Sementara itu, aktivis konservasi dan Ketua Umum IMO-Indonesia, Yakub F. Ismail, menyebut bahwa keputusan MA ini menjadi preseden penting dalam penegakan hukum lingkungan di Indonesia.
“Putusan ini mengirimkan pesan kuat bahwa negara hadir melindungi warisan alamnya. Hakim tidak hanya bertugas menegakkan hukum, tapi juga menjadi penjaga nurani ekologis bangsa,” kata Yakub kepada Insertrakyat.com.Kamis (5/6/2025).
Yakub menambahkan, Hari Lingkungan Hidup Sedunia yang jatuh pada awal Juni ini menjadi momentum tepat untuk merefleksikan kembali komitmen negara dalam menjaga kekayaan biodiversitas.
Sebagai negara yang termasuk dalam kategori megadiverse country, Indonesia memiliki tanggung jawab besar terhadap kelestarian satwa dan ekosistem.
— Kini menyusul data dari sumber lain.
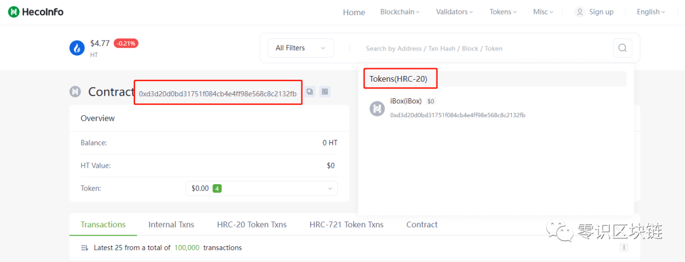This screenshot has height=262, width=685.
Task: Click the address search input field
Action: 482,48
Letak geografis yang strategis, ditambah keberagaman ekosistem dari hutan hujan hingga pegunungan tropis, menjadikan Indonesia rumah bagi banyak spesies unik yang tidak ditemukan di tempat lain.
Namun, kemajuan dalam konservasi tidak akan berarti tanpa penegakan hukum yang tegas terhadap para pelaku kejahatan lingkungan.
Kendati demikian sidang tersebut berlangsung pada 28 April 2025.